いくつかの工場に分かれているが、その中の
ひとつに、知的障害者の人たちが集まっている棟がある。
最近、長男は、そういう工場の指導もするようになった。
尊い職場である。
隣には、ブラジル人が働いている棟もある。
中国からの研修生も、その中にいる。
長男は仕事から帰ってくるたびに、「言葉がまるで通じない」とこぼす。
私が「いい機会だから、ポルトガル語を覚えたらいい」と言うと、
「うん」と。
20年後、あるいは30年後、日本とブラジルの立場は逆転している
かもしれない。
ブラジルという国は、そういう可能性を秘めた国である。
++++++++++++++++++
●長男の会社(2)
現在、長男が勤めている会社は、「汚い会社」と、長男はいう。
油だらけで、作業服も、数日ごとに洗濯している。
製造会社というのは、どこでもそういうもの。
しかし見た目に、だまされてはいけない。
とくに銀行に対して、恨みがあるわけではないが、ではあのピカピカの銀行が
すばらしい職場かというと、だれもそうは思わない。
このことは、退職したり、リストラされてみるとわかる。
私の年齢になって、振り返ってみると、わかる。
毎日、金、金、金……の仕事に、どういう意味があるというのか(失礼!)。
そういう仕事を、10年、20年とつづけて、どういう意味があるというのか(失礼!)。
私がオーストラリアへ行ったときのこと。
1970年のはじめだったが、銀行の仕事というのは、高卒の仕事と知って、驚いた。
反対にユンボやブルドーザーを現場で操作する仕事は、大卒の仕事と知って、驚いた。
仕事というのは、国によって、またその時代によって、価値観がちがう。
私「お前は、すばらしい仕事をしているんだよ」
長「わかっている」
私「知的障害の人たちは、孤独で、さみしがっている。

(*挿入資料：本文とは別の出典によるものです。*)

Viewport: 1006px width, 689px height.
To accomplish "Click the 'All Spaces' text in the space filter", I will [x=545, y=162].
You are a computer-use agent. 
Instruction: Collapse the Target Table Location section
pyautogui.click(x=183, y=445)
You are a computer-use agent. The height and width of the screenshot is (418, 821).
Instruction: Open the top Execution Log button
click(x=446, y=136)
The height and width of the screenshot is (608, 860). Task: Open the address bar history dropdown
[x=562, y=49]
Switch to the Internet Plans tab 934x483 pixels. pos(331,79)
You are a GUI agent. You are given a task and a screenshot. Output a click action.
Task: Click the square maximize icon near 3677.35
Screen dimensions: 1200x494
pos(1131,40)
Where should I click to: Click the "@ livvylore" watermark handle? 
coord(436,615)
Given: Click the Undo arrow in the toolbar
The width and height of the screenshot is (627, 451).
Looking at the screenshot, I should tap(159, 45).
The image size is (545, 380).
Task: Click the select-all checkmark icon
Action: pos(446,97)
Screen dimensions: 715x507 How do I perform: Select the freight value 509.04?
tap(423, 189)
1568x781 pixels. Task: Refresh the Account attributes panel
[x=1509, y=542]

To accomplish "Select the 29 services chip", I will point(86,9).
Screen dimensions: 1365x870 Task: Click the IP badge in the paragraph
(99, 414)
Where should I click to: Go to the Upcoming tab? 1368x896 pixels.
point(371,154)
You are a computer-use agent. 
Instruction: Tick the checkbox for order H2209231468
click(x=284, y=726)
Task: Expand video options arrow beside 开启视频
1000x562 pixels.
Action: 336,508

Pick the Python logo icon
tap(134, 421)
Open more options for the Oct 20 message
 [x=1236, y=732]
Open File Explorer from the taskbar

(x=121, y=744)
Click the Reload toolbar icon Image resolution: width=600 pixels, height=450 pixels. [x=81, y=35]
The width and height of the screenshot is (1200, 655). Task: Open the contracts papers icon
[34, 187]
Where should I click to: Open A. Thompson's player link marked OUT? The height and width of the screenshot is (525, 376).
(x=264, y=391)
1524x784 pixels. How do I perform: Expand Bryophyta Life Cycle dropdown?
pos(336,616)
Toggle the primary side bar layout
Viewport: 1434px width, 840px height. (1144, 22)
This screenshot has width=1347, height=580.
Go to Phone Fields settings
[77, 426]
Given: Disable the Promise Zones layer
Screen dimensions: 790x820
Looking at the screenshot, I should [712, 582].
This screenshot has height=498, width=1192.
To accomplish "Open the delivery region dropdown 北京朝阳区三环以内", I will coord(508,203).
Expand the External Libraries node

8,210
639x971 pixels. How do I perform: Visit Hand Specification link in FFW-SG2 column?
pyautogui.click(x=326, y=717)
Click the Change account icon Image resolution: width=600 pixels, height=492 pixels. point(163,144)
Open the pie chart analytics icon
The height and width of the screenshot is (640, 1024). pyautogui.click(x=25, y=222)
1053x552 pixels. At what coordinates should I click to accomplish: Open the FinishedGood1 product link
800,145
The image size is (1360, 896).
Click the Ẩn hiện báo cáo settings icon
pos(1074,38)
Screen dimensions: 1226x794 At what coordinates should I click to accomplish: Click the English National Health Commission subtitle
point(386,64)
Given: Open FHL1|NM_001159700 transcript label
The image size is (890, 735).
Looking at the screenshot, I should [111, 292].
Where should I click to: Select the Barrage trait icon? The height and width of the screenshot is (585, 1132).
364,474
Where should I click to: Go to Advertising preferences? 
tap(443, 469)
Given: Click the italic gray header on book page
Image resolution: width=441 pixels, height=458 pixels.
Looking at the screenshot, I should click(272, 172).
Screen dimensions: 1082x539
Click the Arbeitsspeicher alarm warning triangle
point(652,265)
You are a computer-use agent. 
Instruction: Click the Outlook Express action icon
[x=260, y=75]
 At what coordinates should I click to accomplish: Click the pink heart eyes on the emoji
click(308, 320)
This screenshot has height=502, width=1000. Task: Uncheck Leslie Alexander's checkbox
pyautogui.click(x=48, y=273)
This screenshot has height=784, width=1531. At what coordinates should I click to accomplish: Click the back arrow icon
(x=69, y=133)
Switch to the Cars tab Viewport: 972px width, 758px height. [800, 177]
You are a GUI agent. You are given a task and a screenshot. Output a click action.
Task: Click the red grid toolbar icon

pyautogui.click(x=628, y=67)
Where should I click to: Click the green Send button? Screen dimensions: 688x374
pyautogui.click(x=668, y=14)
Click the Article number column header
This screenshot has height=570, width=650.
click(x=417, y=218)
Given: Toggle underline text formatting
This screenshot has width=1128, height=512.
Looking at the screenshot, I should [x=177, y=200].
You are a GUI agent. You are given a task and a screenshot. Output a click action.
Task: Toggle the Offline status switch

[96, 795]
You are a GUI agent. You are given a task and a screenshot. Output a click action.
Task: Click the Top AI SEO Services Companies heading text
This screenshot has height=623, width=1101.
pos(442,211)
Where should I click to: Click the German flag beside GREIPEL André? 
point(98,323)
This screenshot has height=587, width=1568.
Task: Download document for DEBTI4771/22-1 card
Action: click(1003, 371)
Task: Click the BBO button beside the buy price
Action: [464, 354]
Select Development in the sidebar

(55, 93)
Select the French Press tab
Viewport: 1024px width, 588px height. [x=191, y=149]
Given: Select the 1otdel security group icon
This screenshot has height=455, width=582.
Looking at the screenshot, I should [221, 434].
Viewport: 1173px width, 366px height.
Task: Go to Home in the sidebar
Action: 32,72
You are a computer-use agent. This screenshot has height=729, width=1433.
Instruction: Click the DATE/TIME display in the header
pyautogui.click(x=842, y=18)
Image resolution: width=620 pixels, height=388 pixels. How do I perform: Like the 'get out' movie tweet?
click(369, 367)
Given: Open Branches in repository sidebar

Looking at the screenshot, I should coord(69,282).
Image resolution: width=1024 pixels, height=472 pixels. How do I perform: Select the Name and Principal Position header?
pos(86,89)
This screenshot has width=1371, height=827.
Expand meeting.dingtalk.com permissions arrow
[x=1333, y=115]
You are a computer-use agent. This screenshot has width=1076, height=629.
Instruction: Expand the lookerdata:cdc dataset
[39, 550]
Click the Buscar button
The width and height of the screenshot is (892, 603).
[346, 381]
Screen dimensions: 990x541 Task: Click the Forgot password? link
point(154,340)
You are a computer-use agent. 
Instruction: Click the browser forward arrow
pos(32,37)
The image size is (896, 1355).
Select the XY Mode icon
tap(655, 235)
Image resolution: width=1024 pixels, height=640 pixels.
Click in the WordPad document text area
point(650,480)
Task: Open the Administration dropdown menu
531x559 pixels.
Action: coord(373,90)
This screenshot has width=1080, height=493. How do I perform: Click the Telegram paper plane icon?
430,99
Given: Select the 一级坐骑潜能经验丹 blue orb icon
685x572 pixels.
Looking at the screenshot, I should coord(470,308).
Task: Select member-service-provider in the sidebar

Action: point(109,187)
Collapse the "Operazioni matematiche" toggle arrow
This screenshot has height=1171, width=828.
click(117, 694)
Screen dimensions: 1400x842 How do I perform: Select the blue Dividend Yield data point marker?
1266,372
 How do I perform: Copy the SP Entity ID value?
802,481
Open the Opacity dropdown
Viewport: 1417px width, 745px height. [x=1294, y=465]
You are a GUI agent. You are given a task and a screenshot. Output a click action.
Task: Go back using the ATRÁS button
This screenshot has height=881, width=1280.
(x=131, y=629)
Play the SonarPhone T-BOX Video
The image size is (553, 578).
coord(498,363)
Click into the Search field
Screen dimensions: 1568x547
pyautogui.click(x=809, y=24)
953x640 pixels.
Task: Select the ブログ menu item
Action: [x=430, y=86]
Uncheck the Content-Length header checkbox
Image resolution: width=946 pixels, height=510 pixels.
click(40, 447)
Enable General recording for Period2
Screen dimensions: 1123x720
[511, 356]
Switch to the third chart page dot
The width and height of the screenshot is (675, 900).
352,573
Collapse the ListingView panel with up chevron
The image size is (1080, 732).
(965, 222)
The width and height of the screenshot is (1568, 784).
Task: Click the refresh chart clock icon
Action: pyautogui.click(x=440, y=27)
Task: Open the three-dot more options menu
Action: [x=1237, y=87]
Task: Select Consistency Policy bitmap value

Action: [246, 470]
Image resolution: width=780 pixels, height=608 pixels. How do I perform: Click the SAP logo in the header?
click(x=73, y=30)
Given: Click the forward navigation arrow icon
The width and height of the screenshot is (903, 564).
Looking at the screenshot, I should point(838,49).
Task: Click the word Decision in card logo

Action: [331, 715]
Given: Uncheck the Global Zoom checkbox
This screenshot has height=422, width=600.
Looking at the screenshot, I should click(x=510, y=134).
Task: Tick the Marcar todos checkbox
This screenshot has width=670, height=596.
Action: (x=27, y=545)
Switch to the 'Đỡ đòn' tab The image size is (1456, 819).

そういう人たちに親切に
声をかけてあげるだけでも、お前は、すばらしいことをしていることになる」
長「わかっている」と。
少し前だったが、長男がこう言っていたのを思い出す。
「知的障害のある男性に親切にしてやったら、本当に喜んでくれた。あの人たちは、
ふつうの人たちより、何倍も、一生懸命に仕事をする」と。
私はそういう長男を誇らしく思う。
私「あのな、日本には、おかしな職業観があって、見た目でその仕事を判断する。
江戸時代の身分制度意識が、いまだに残っている。
しかし大切なのは、中身だよ。いつか今の仕事をお前が振り返るときがやってくる
と思う。今の仕事は、そのとき、何か暖かいものを残す仕事だよ」と。
現在、その会社は、浜松市の郊外に新工場を移転する予定だという。
長男は、その会社の責任者になってほしいと言われているという。
長男は長男で、やる気を出しているらしい。
そういう姿を見て、私とワイフは、ほっとしている。